▸ **DIRECTIONS**: After dropping the pictures, give again exactly the lines of the data from its first line through the line with "Image resolution: width=1654", which is included as well.

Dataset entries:
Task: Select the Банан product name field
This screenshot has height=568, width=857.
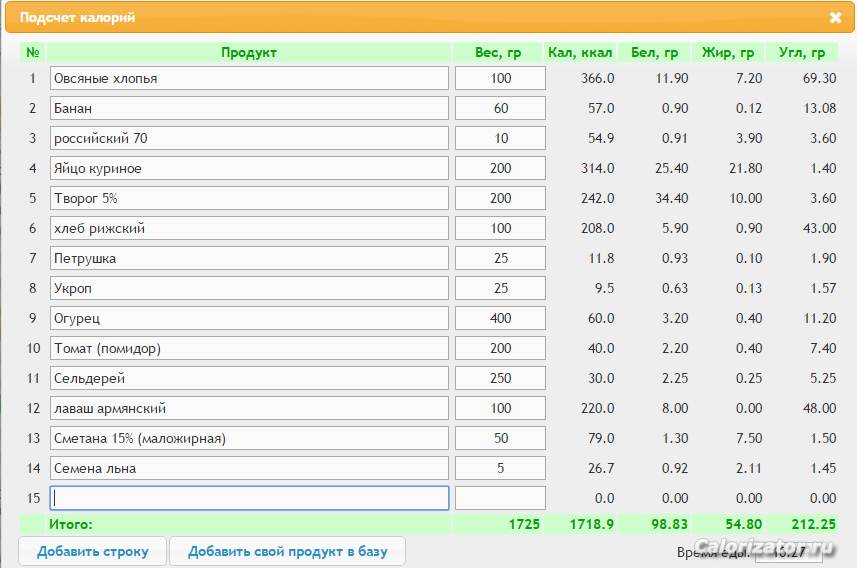Action: 249,108
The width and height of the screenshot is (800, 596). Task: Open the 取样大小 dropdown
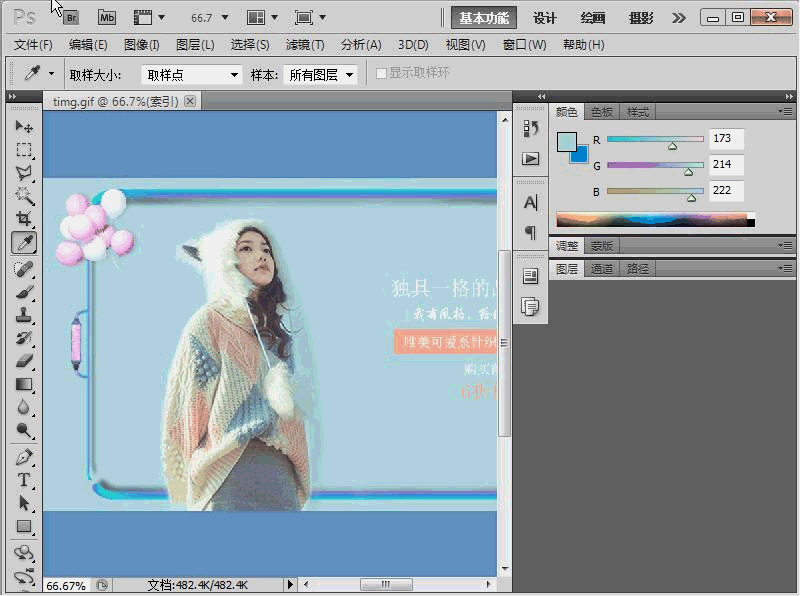pyautogui.click(x=192, y=75)
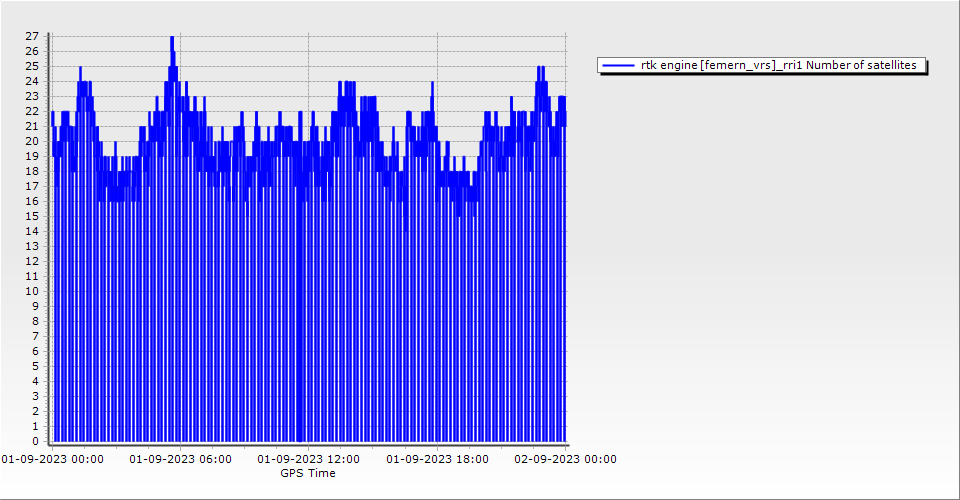Click the y-axis tick label 0
Viewport: 960px width, 500px height.
35,441
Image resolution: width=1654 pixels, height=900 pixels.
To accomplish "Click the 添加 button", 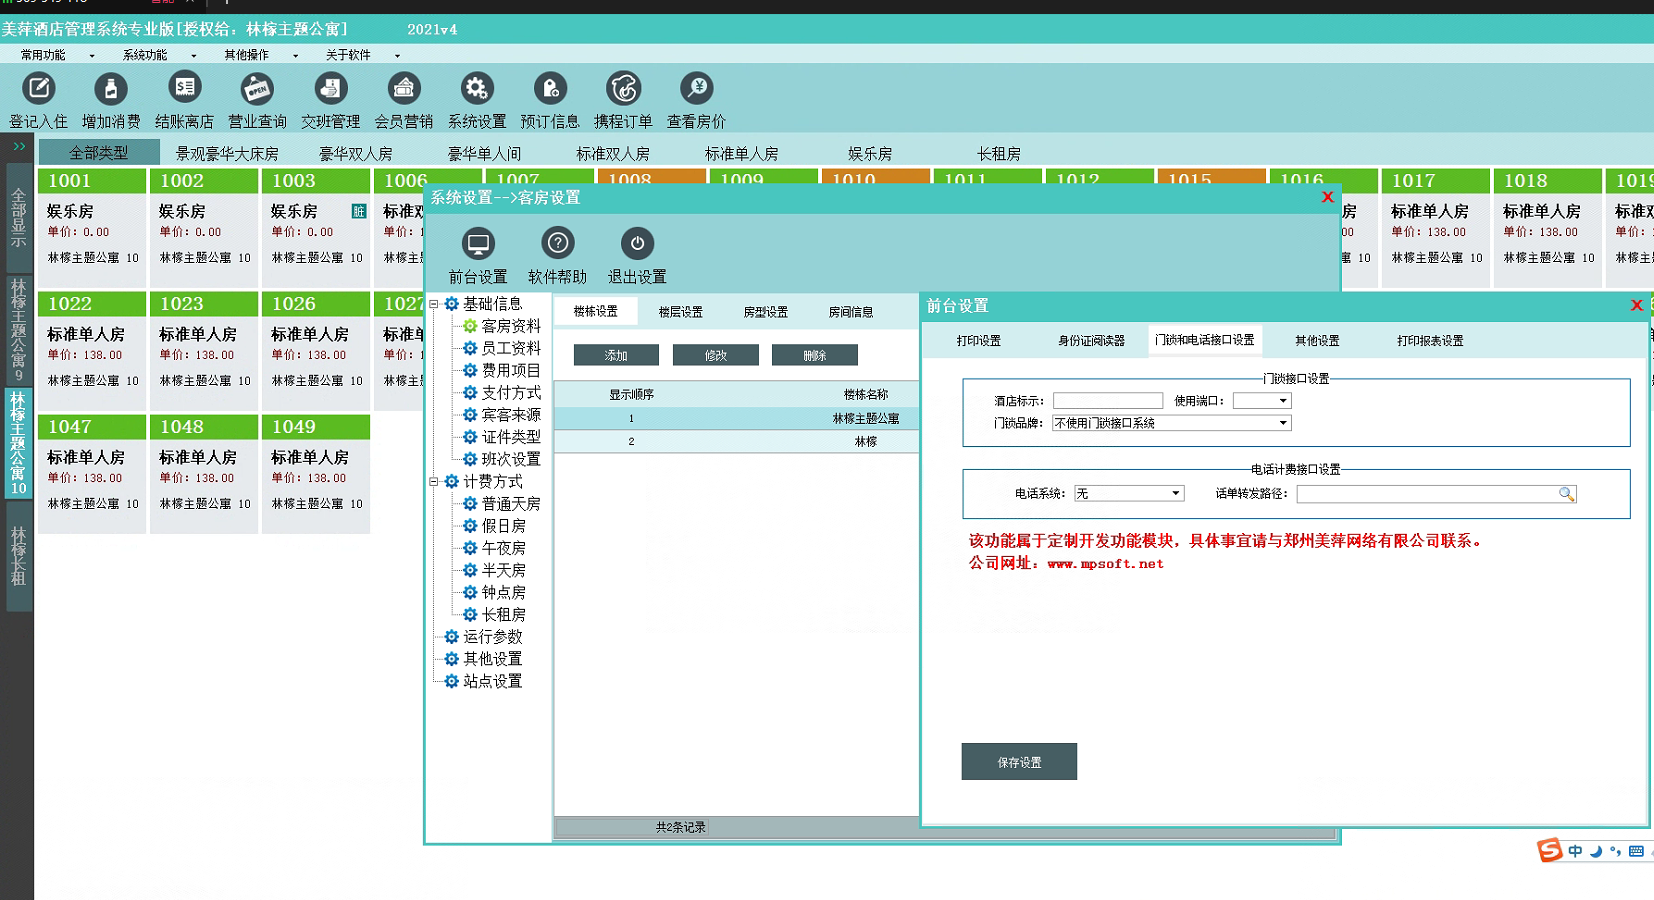I will 616,356.
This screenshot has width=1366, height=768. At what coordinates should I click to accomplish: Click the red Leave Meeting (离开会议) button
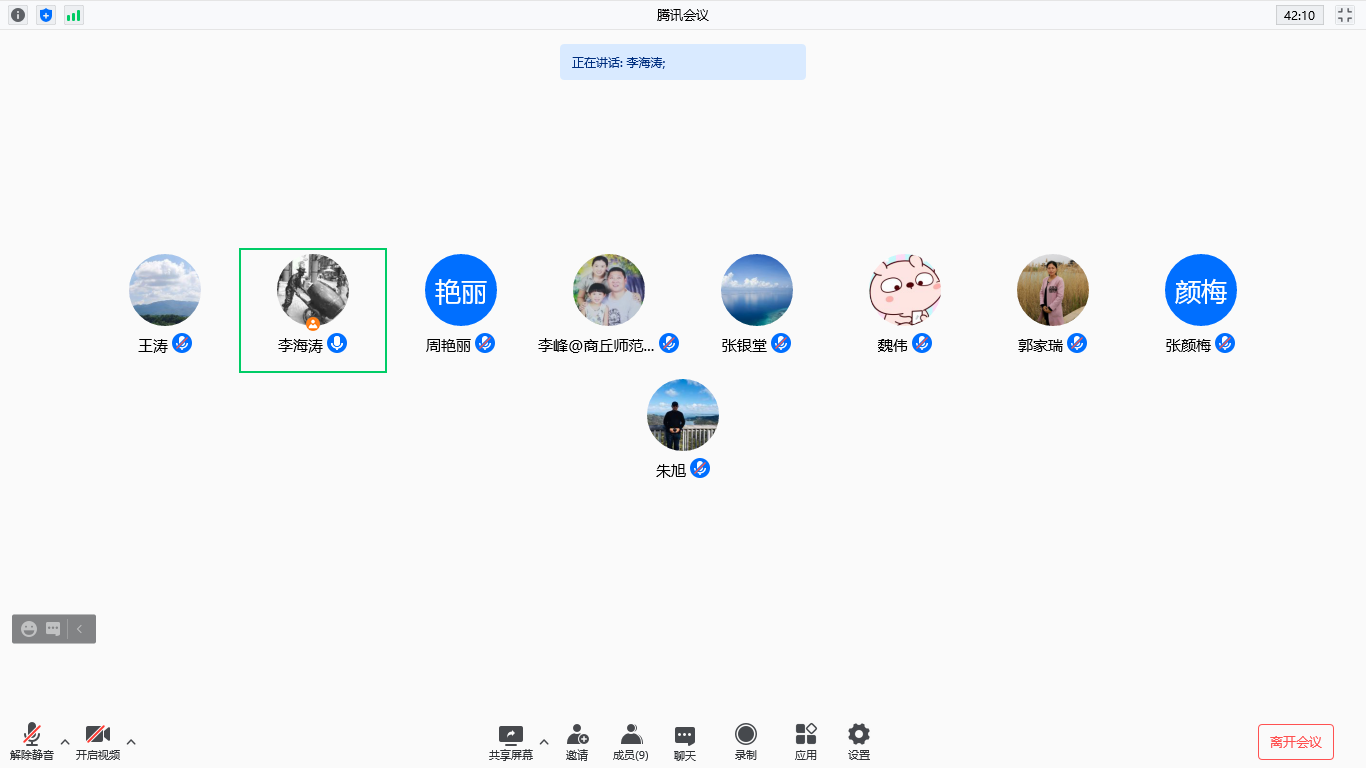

▸ **ANSWER SPACE**:
Task: Select the Банан product name field
This screenshot has height=568, width=857.
Action: 249,108
The width and height of the screenshot is (800, 596). Task: Open the 取样大小 dropdown
pyautogui.click(x=192, y=75)
Click the y-axis tick label 0
Viewport: 960px width, 500px height.
35,441
Image resolution: width=1654 pixels, height=900 pixels.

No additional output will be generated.